Question

The liquids X and Y are mixed in the ratio $3:2$ and the mixture is sold at Rs. 11 per litre at a profit of $10\% $. If the liquid X costs Rs. 2 more per litre than Y, the cost of X per litre is (in Rs.):
A) 9.50
B) 10.80
C) 11.75
$) 11

Answer 1

Hint: We can assume the cost of each liquid to each variable. We can find the original price by equating 110% of the original price to the selling price. From the ratio, we can find how much part of 1 litre contains each liquid. Then we can equate the sum quantity of each liquid multiplied with its cost to the cost of 1 litre of the mixture. We can get another equation from the difference in the price of X and Y. Now we have 2 equations and solving for the variable gives us the required answer.

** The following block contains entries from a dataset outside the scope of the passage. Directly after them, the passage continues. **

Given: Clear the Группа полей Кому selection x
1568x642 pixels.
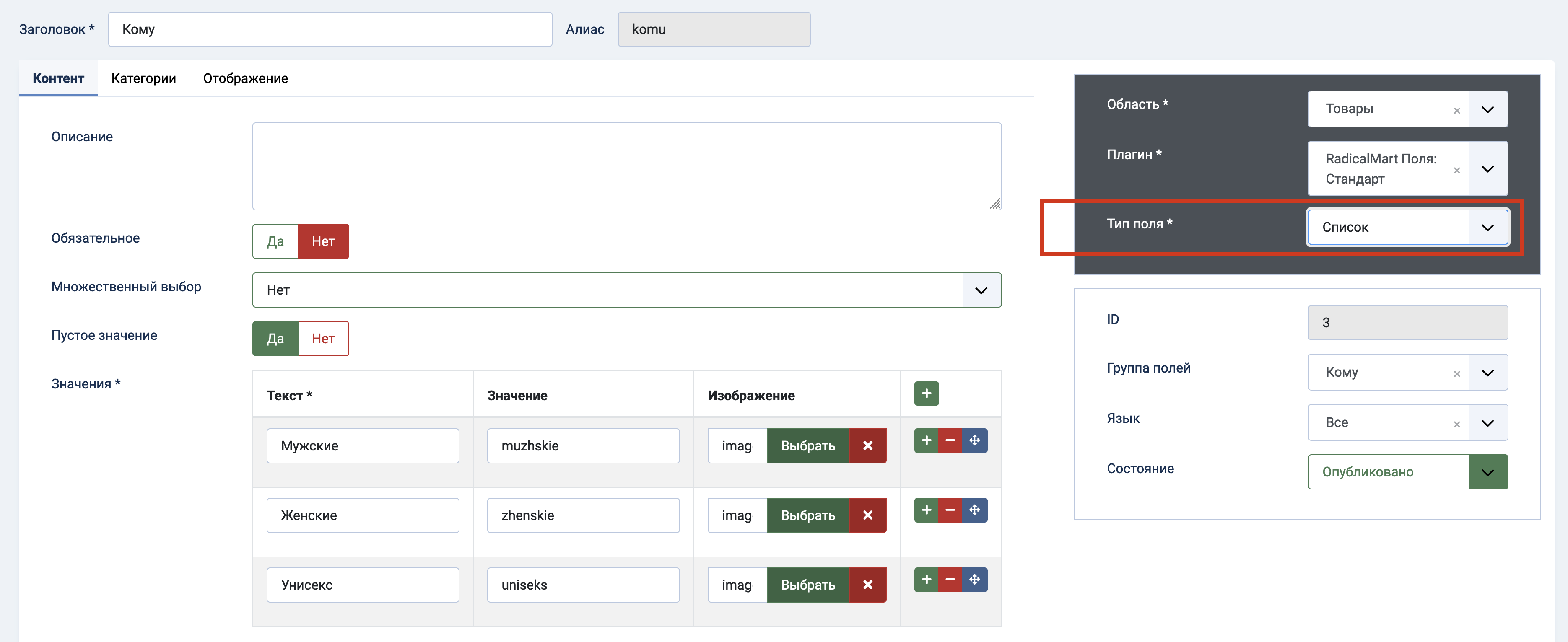Looking at the screenshot, I should click(1456, 374).
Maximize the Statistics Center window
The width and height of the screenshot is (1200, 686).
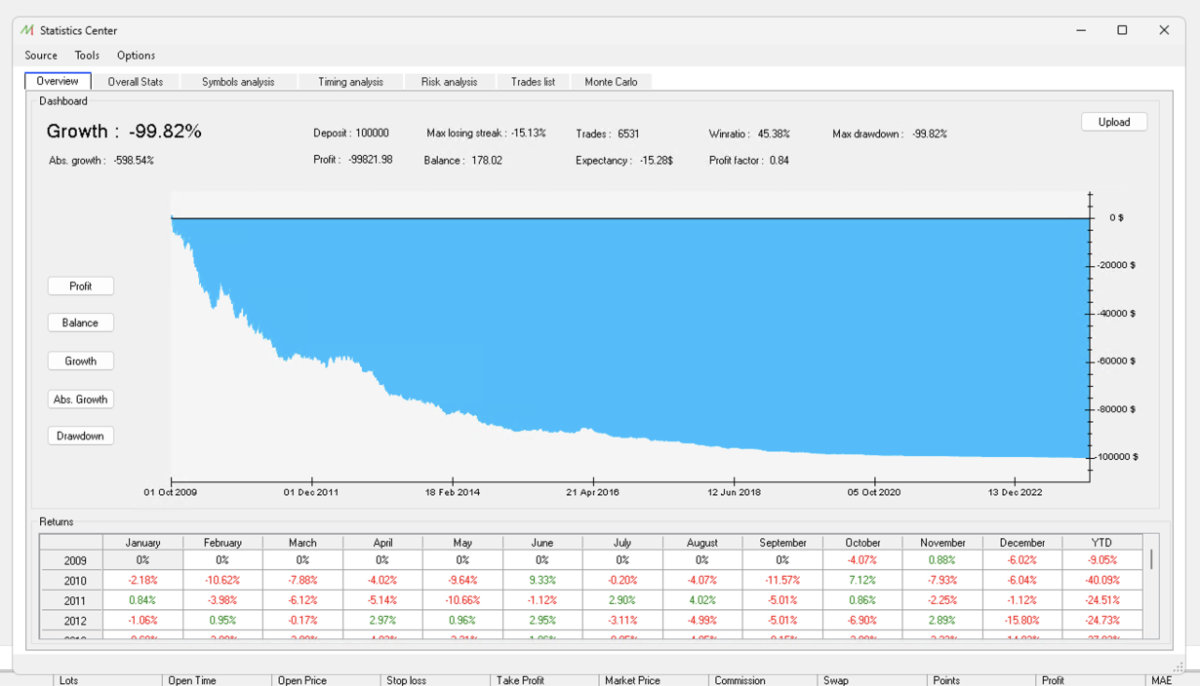click(x=1122, y=31)
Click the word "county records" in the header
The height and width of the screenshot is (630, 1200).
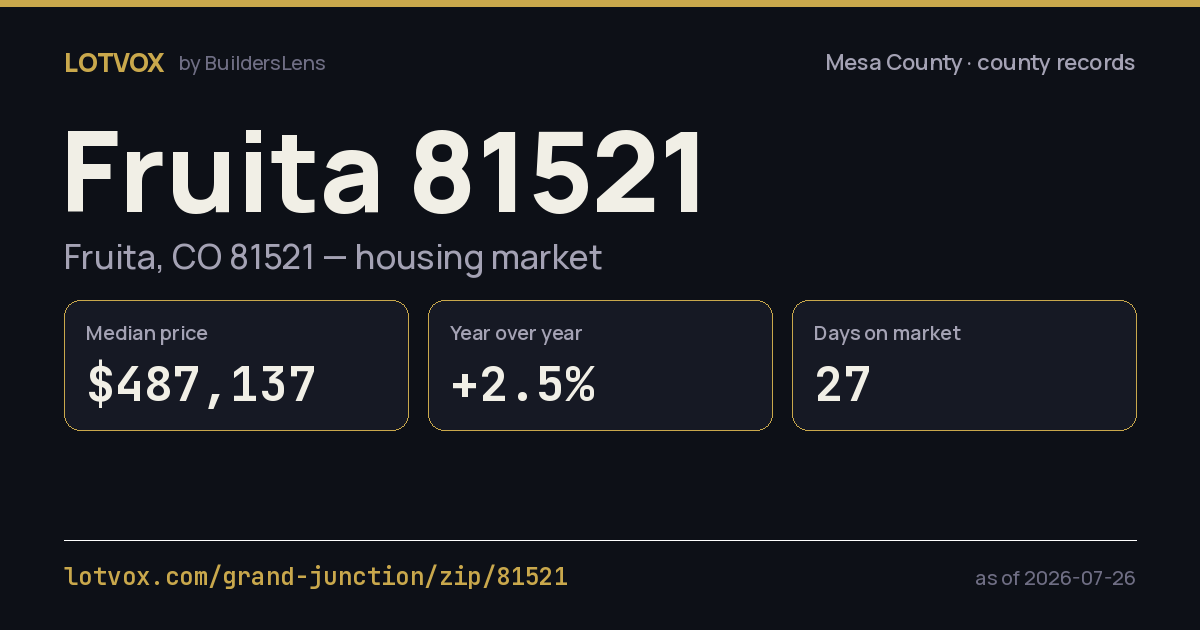pyautogui.click(x=1056, y=63)

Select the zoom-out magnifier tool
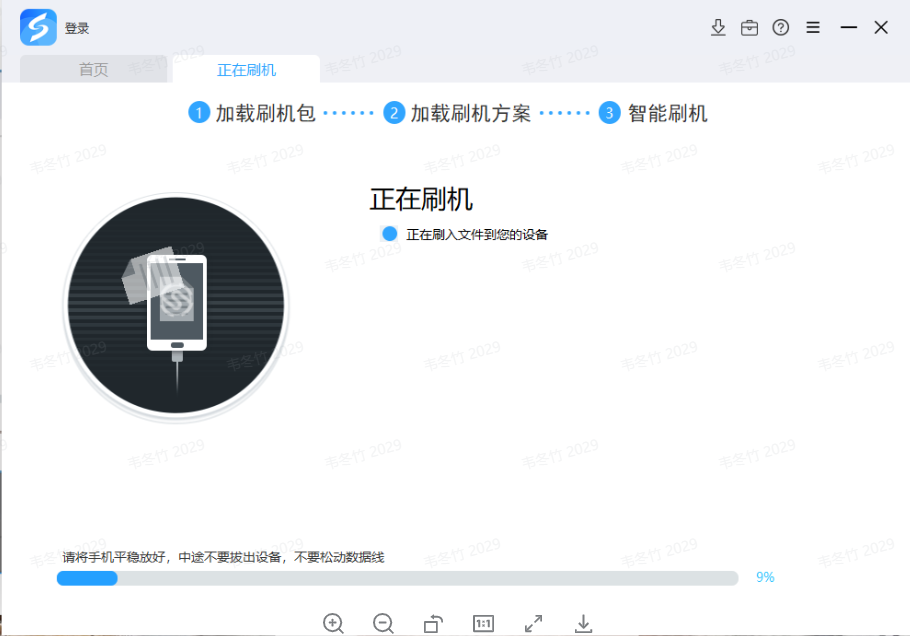pos(384,623)
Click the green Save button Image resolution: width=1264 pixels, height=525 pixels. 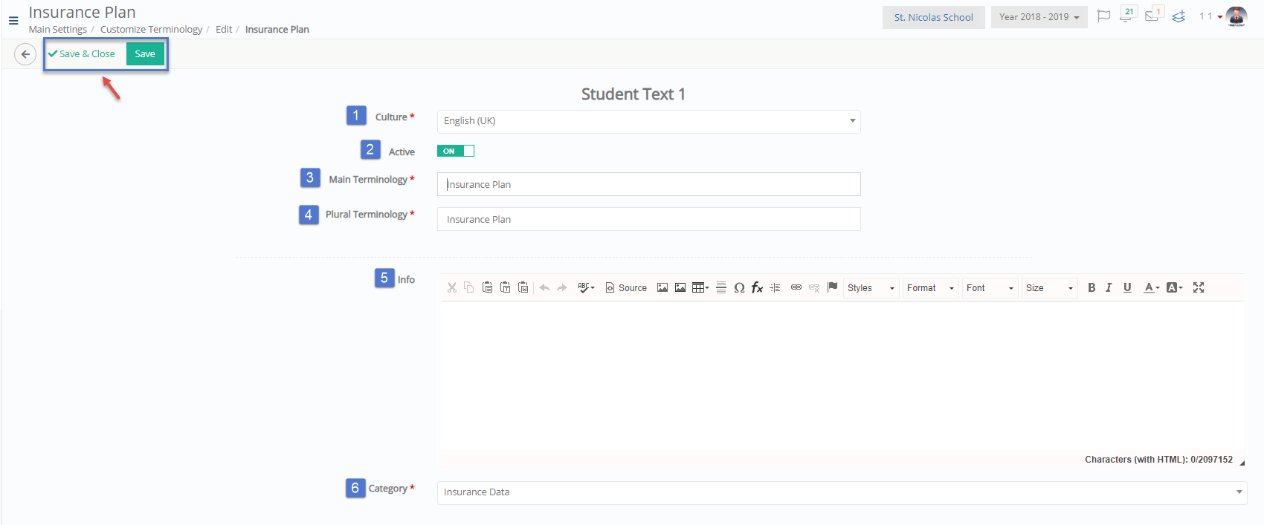145,54
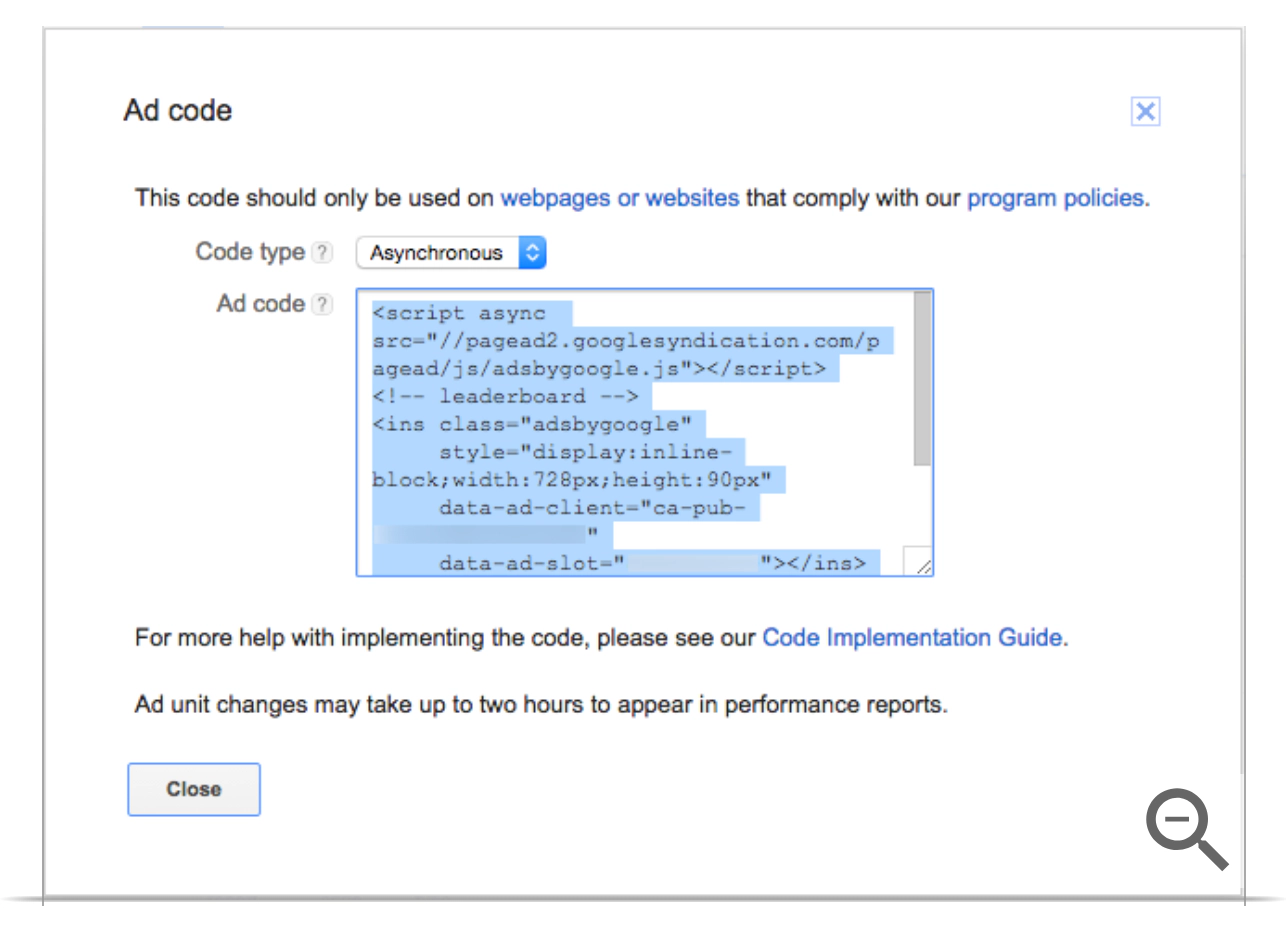The height and width of the screenshot is (930, 1286).
Task: Open the 'program policies' link
Action: pos(1056,198)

Complete step by step solution: Let us assume that the cost of liquid X per litre is x and the cost of Y per litre be y.
It is given that cost X is 2 more than the cost of Y.
$ \Rightarrow x = y + 2$
$ \Rightarrow x - y = 2$… (1)
We are given that the mixture is sold at a profit of 10% at Rs. 11. We need to find the original price.
Let the original price be A, then,
$A + 10\% A = 11$
$ \Rightarrow A + 0.1A = 11$
$ \Rightarrow 1.1A = 11$
$ \Rightarrow A = \dfrac{{11}}{{1.1}} = 10$
Therefore, the original price is Rs.10.
Now we have the liquids X and Y in the ratio $3:2$. We can interpret this in the following way,
If the mixture has 5 parts, then 3 parts of the mixture will be X and 2 parts will be Y.
For 1 litre of the mixture, $\dfrac{3}{5}$litre will be liquid X and $\dfrac{2}{5}$litre will be liquid Y.
So, we can write the cost of one litre of the mixture as,
$\dfrac{3}{5}x + \dfrac{2}{5}y = 10$
Multiplying throughout with 5, we get,
$3x + 2y = 50$ … (2)
Subtracting two times equation (1) from (2), we get,
\[
  {\text{ }}3x + 2y = 50 \\
  \underline {( + )2x - 2y = 4} \\
  {\text{ }}5x + 0y = 54 \\
 \]
$ \Rightarrow x = \dfrac{{54}}{5} = 10.8$

Therefore, the cost of liquid X per litre is Rs. 10.8

Note: In this problem, we are using the concepts of percentages, ratios, mathematical modelling and solving of linear equations. Mathematical modelling is the process of converting a word problem into mathematical equations. A ratio is used to compare the quantity of something to another thing. We can multiply or divide a ratio with the same value. While handling ratios, their order is important. Here the given ratio is a part to part ratio. In the given ratio we have 3 parts of X for every 2 parts of Y. Here the total parts will the sum of the ratio, i.e.,5. So we divide the ratio with the sum of the ratio. Then the new sum of the ratio will be equal to 1 and can apply to the equation.